The film took over 5 years to make, for those who recall when the national tour took place, but with more than good reason. Dellal traveled to each group’s homeland and spent significant time filming and capturing the cultural climate that spawned each musical entity. Scenes shot in the Romanian village home of the late Nicolas Neascu of Taraf de Haidouks and the deeply personal tone of the dialogue, relate the closeness of the filmmakers with their subjects, culminating in the moving footage of Neascu’s funeral. Another scene in the northern Indian village of Maharaja’s main dancer, who performs the seemingly impossible “knee dance,” lends insight into the oppression and poverty of the Roma, but also captures the amazing spirit of those communities.
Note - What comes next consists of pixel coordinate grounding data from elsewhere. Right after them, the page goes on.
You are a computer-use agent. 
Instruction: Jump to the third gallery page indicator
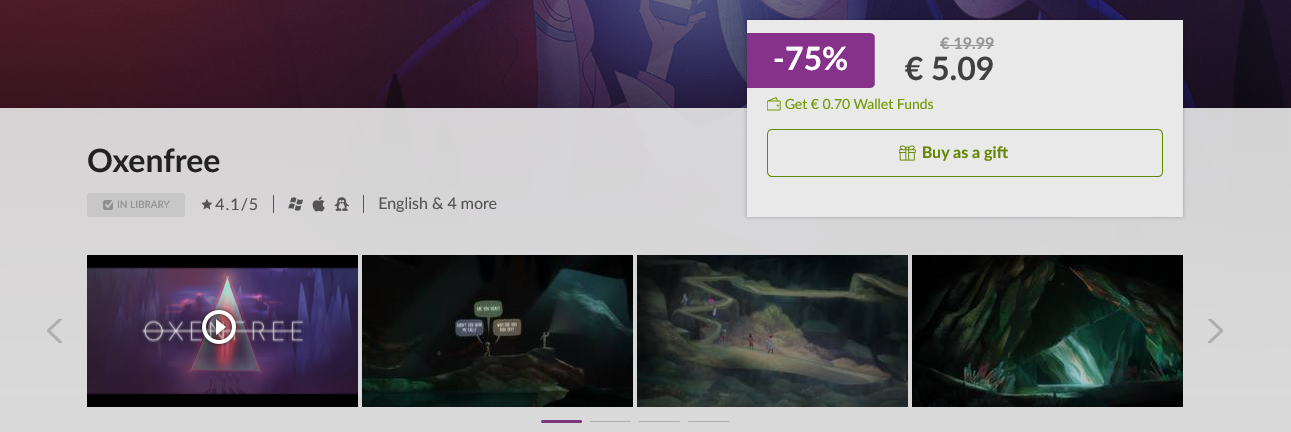point(659,421)
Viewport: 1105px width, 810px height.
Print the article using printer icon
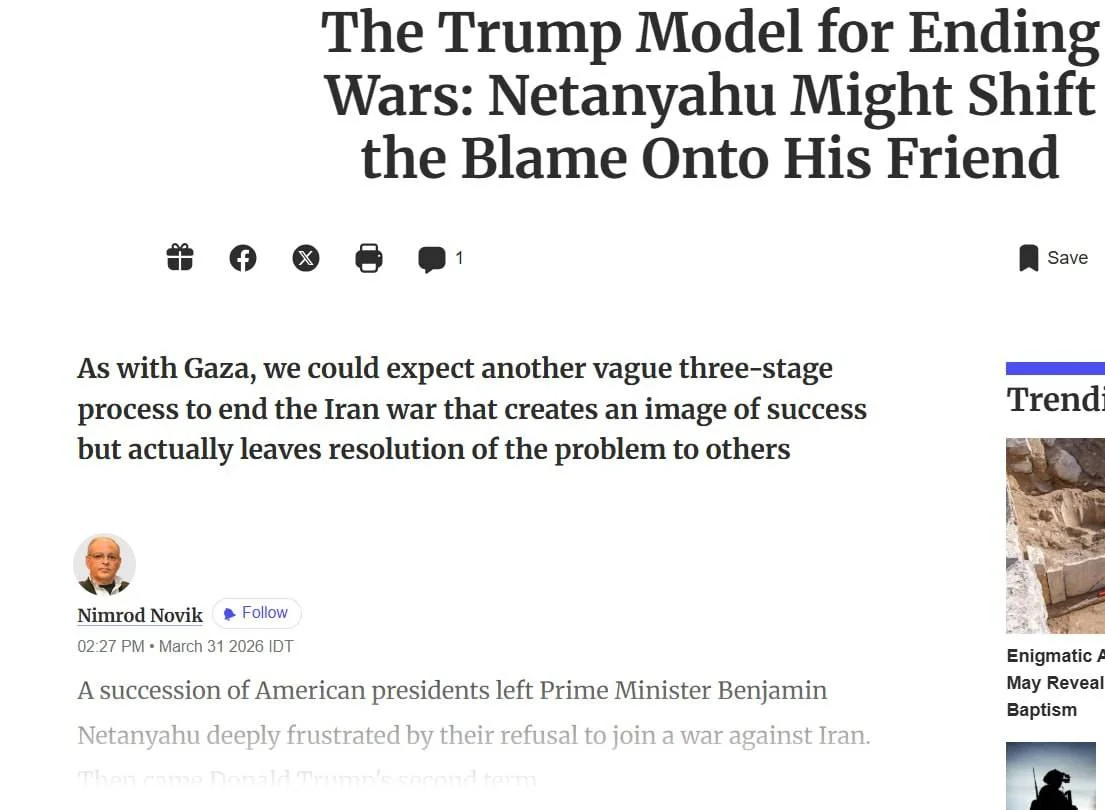click(x=369, y=258)
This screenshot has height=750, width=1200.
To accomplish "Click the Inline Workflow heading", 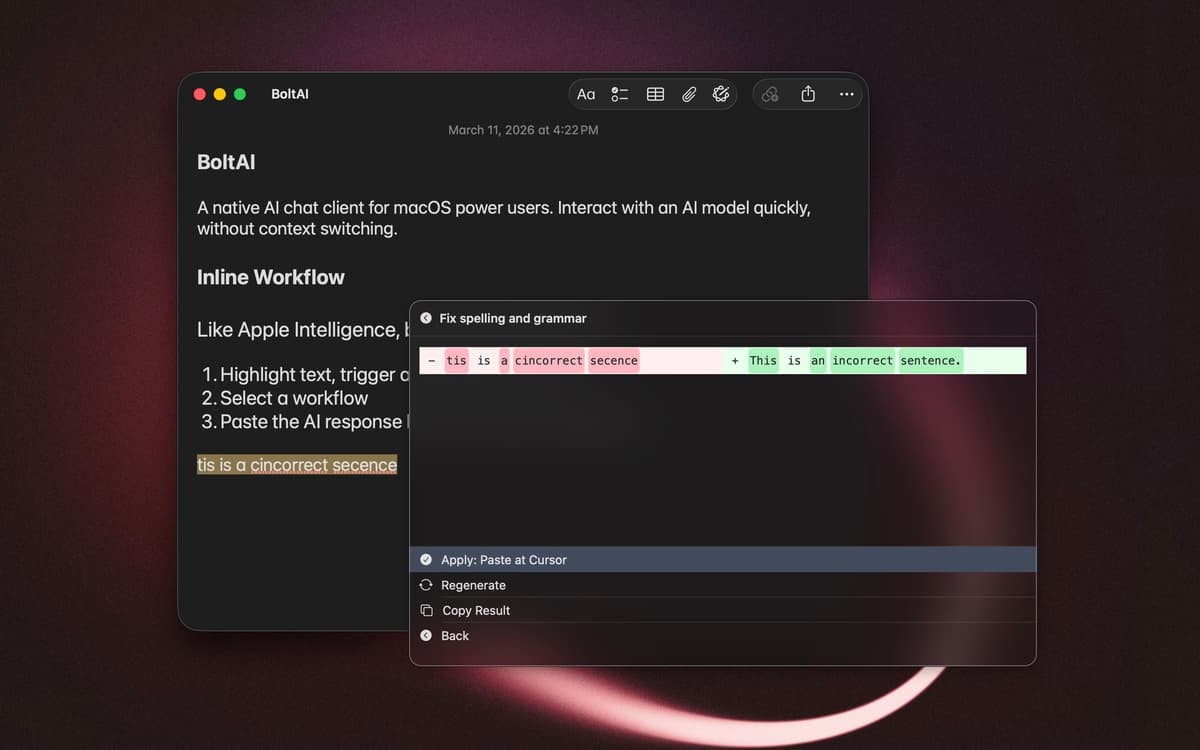I will (x=270, y=277).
Apart from translating the nine languages spoken among the bands, the film makes the affinities between those far-flung vestiges of Gypsy culture obvious to the audience, even if they appeared to be almost invisible to the bands, whose interactions were sometimes contentious, but more often reflected a deeper connection of an ancient way of life known as Roma.
“Gypsy Caravan,” produced and directed by Jasmine Dellal, debuts commercially in cities nationwide during the month of June, accompanied by an astounding soundtrack that captures the incredible vivacity, melancholy and endurance of Gyspy music by the celebrated performers who keep it alive and share it with appreciative fans throughout the world.